It is usual for people to experience stress and fear in response to infectious diseases, which can be maladaptive22. Fear is commonly observed in infectious disease outbreaks, and various factors can contribute to its development, such as fear of contracting or spreading an illness, losing loved ones, or severe restrictions on social interactions23. Prolonged and intense feelings of fear can have negative impacts on both mental and physical health. Therefore, gaining a better understanding of the reasons behind fear during pandemics can help minimize its impact in the future24.

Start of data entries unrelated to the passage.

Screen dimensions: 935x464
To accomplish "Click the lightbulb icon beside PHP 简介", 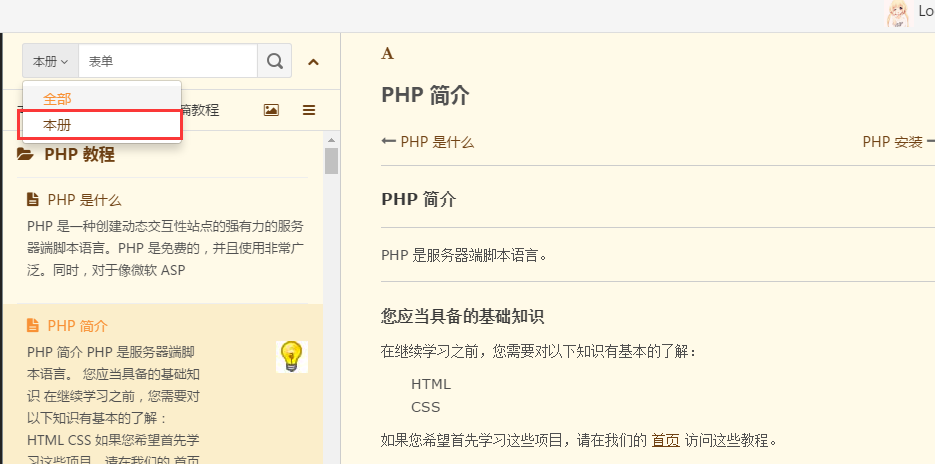I will (x=291, y=355).
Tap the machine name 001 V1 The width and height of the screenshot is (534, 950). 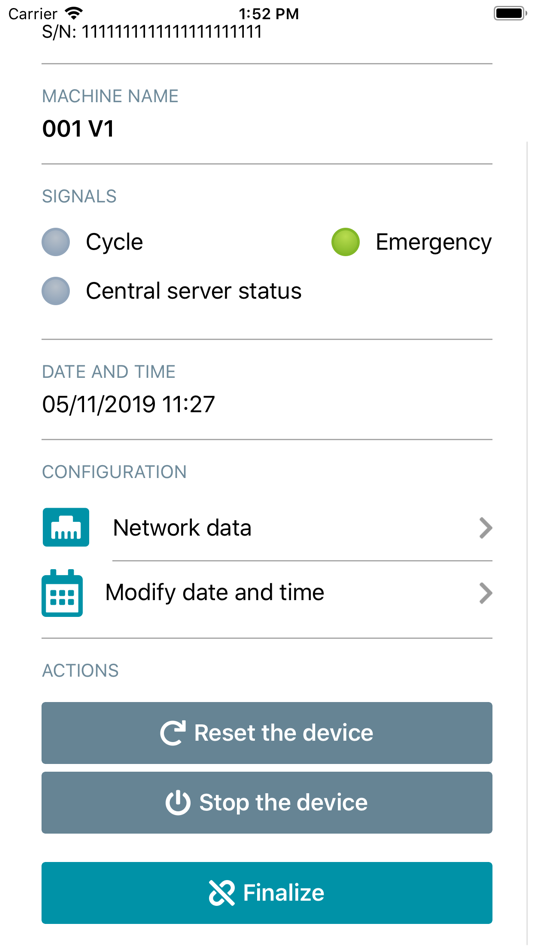78,128
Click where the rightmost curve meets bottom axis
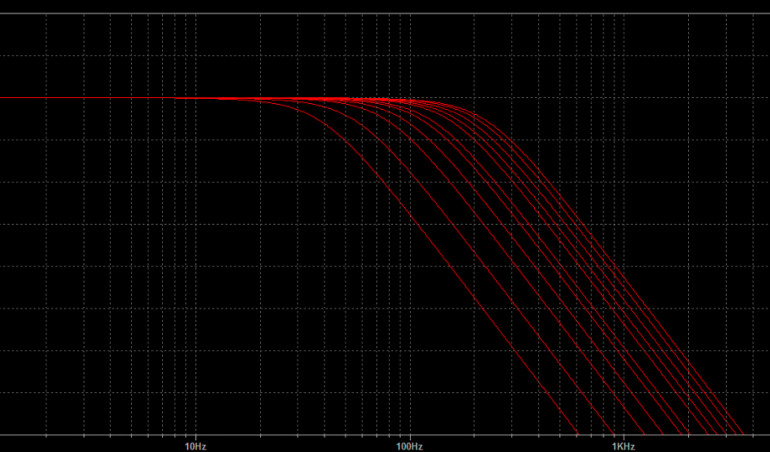 pyautogui.click(x=745, y=435)
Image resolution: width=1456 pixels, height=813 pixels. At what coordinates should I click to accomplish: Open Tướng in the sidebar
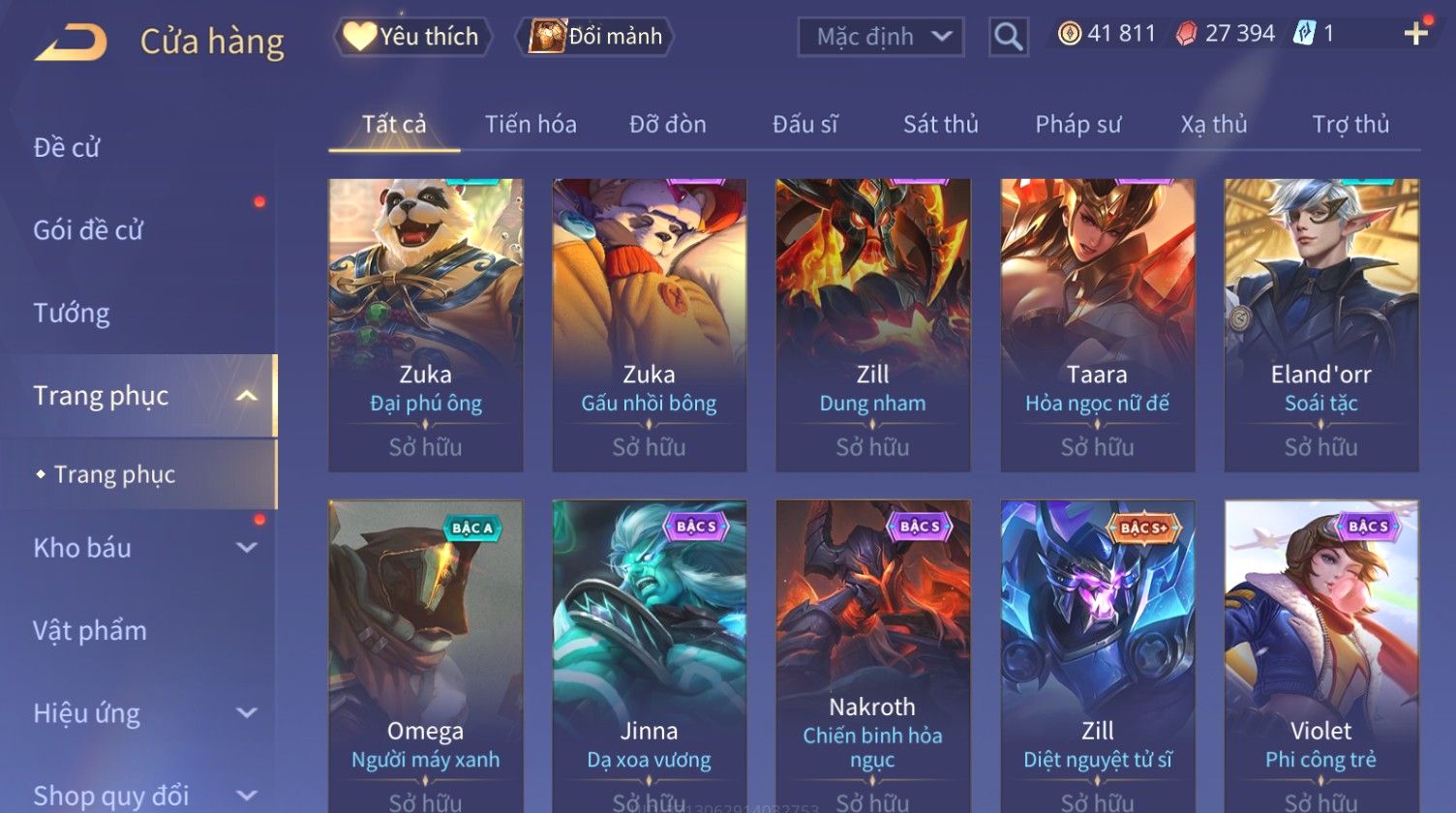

The COVID-19 pandemic has highlighted the need to identify public health interventions that can prevent the spread of infectious diseases and mitigate social and economic impacts. Gaining insight into the psychological and behavioral patterns of individuals post-COVID-19 pandemic is of utmost importance. This understanding is critical for effectively implementing recommendations that promote adherence to guidelines and tailoring personalized intervention strategies. By doing so, we can effectively mitigate and reduce the negative health consequences that may arise in the future. Thus, the aim of this study is to understand the levels of fear experienced by individuals regarding future pandemics and/or epidemics among the general population of Cyprus and comprehensively examine the diverse factors, including but not limited to sociodemographic characteristics, factors related to health status, health literacy, trust, as well as specific factors related to the COVID-19 pandemic experience (e.g., previous infection, vaccination status, underlying health conditions), that influence this perceived fear. By investigating these factors, we aim to gain insights into the multifaceted determinants shaping the perception of fear and its associated factors among the population of Cyprus.

Results

Sociodemographic characteristics

A total of 1075 individuals participated in the study. The mean age of the participants was 43.6 years old (SD = 17.7 years old) with 13.2% (n = 142) aged 18–24 years old, 41.1% (n = 442) aged 25–44 years old, 30.3% (n = 326) aged 45–64 years old and 15.4% (n = 165) aged 65 years and over (Table 1). A total of 560 females (52.1%) participated in the study. Most of the participants were from Cyprus (n = 1019, 94.8%), residents of Nicosia (n = 429, 39.9%) and lived in urban areas (n = 920, 85.6%). In addition, the majority of the respondents were private employees (n = 391, 36.4%), were not healthcare professionals (n = 912, 86.9%), were married/in cohabitation (n = 648, 60.7%), had children (n = 616, 57.6%), had not underage children living in the household (n = 741, 70.0%), had completed an undergraduate education (n = 400, 37.3%) and had an annual income of more than €19,500 (n = 529, 49.4%) (Table 1).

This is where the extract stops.